> **The task**
In the notes on protection, how many bits per file does UNIX use for its access control information?

> **Text shown**
•••
Protection

Optional readings for this topic from Operating Systems: Principles and Practice: none.

Protection: mechanisms that prevent accidental or intentional misuse of a system.

Intentional abuse much more difficult to eliminate than accidents.

Three aspects to a protection mechanism:

  • Authentication: identify a responsible party (principal) behind each action.
  • Authorization: determine which principals are allowed to perform which actions.
  • Access enforcement: control access using authentication and authorization information. A tiny flaw in any of these areas can compromise the entire protection mechanism.

Authentication

Historically done with passwords:

  • A secret piece of information used to establish identity of a user.
  • Passwords should be relatively long and obscure (only useful if hard to guess).
  • The password database is a vulnerability and must be carefully protected; for example, don't store passwords in a directly-readable form (use one-way transformations).

Alternate form of authentication: badge or key.

  • Does not have to be kept secret.
  • Can be stolen, but owner will know if it is.
  • Must be cheap to make, hard to duplicate or forge.

Two-factor authentication with cell phones:

  • Factor #1: traditional password during login
  • Factor #2: cell phone acts like a key:
    • Site sends text to phone with one-time passcode
    • User must read passcode from phone, type into login page
  • To hijack your account, attacker must have both your password and your cell phone
  • Optimization for Web sites:
    • Once two-factor authentication complete, load cookie into your browser
    • Cookie turns your browser into a form of key
    • Login with password as long as cookie exists
    • To login from a different browser/machine, must go through two-factor authentication again
  • Two-factor authentication great for Web sites:
    • Can't attack without physical presence (steal your cell phone)
    • Must also have your password

After you log in, your user id is associated with every process executed under that login:

  • User id stored in process control block.
  • Children inherit the user id from their parents.

Once authentication is complete, the identity of the principal must be protected from tampering, since other parts of the system will rely on it.

Authorization

Goal: determine which principals can perform which operations on which objects.

Logically, authorization information represented as an access matrix:

  • One row per principal.
  • One column per object.
  • Each entry indicates what that principle can do to that object.

In practice a full access matrix would be too bulky, so it gets stored in one of two compressed ways: access control lists or capabilities.

Access Control Lists (ACLs): organize by columns.

  • With each object, store information about which users are allowed to perform which operations.
  • Most general form: list of <user, privilege> pairs.
  • For simplicity, users can be organized into groups, with a single ACL entry for an entire group.
  • UNIX: very simple (9 bits per file)
    • owner, group, anyone
    • read, write, execute permissions for each of the above
    • In addition, user "root" has all permissions for everything
  • Windows and AFS provide more general forms of ACL
  • ACLs are simple and are used in almost all file systems.
•••
> **Dataset extract**

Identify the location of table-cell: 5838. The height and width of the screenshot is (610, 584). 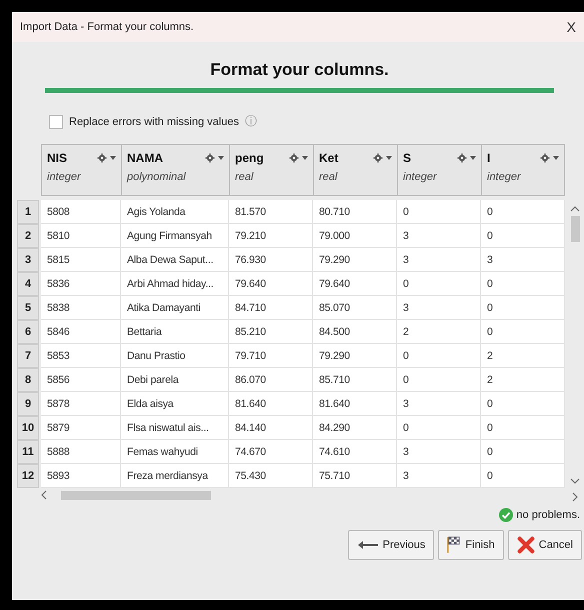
•••
> **Solution below**
9 bits per file